▶ [What to produce]: Please quote exactly the opening lines of the data, from the first line to the one where "The height and width of the screenshot is (683, 955)." appears.

▶ [Records provided]:
--- START ---

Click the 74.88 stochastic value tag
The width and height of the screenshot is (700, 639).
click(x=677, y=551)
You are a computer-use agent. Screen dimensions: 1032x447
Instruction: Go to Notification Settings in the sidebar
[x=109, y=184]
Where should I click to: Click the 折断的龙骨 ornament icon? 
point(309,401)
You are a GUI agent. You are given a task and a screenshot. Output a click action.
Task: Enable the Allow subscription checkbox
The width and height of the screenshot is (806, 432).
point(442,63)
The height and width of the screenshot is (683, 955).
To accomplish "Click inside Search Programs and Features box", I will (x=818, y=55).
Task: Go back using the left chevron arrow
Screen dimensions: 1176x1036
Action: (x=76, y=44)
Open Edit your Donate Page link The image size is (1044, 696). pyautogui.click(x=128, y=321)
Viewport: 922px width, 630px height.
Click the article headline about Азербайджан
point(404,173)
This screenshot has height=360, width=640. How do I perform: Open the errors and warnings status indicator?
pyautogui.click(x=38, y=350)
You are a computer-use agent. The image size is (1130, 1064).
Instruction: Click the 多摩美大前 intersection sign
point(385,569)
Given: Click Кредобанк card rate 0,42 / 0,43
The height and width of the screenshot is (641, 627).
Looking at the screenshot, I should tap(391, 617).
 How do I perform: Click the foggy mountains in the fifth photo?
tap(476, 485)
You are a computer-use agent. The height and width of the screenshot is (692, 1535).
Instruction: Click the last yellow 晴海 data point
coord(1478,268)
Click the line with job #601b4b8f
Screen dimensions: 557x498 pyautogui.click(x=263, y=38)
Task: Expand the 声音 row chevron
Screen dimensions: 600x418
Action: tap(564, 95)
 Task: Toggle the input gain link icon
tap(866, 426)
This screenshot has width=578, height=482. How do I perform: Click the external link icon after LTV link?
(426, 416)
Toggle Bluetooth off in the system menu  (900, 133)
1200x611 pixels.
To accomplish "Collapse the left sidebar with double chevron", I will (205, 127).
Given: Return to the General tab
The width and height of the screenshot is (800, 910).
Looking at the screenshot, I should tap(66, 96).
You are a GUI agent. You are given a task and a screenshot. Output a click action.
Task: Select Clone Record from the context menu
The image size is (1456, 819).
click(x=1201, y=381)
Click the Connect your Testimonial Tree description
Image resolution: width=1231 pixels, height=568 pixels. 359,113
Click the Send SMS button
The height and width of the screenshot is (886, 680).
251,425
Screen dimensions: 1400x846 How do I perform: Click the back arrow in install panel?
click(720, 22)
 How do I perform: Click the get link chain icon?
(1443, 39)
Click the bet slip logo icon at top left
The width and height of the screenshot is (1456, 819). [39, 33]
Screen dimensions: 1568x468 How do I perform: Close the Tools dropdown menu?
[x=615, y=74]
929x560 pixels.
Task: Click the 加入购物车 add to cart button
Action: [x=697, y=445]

--- END ---

▶ [Your response]:
Click the 74.88 stochastic value tag
The width and height of the screenshot is (700, 639).
click(x=677, y=551)
You are a computer-use agent. Screen dimensions: 1032x447
Instruction: Go to Notification Settings in the sidebar
[x=109, y=184]
Where should I click to: Click the 折断的龙骨 ornament icon? 
point(309,401)
You are a GUI agent. You are given a task and a screenshot. Output a click action.
Task: Enable the Allow subscription checkbox
The width and height of the screenshot is (806, 432).
point(442,63)
The height and width of the screenshot is (683, 955).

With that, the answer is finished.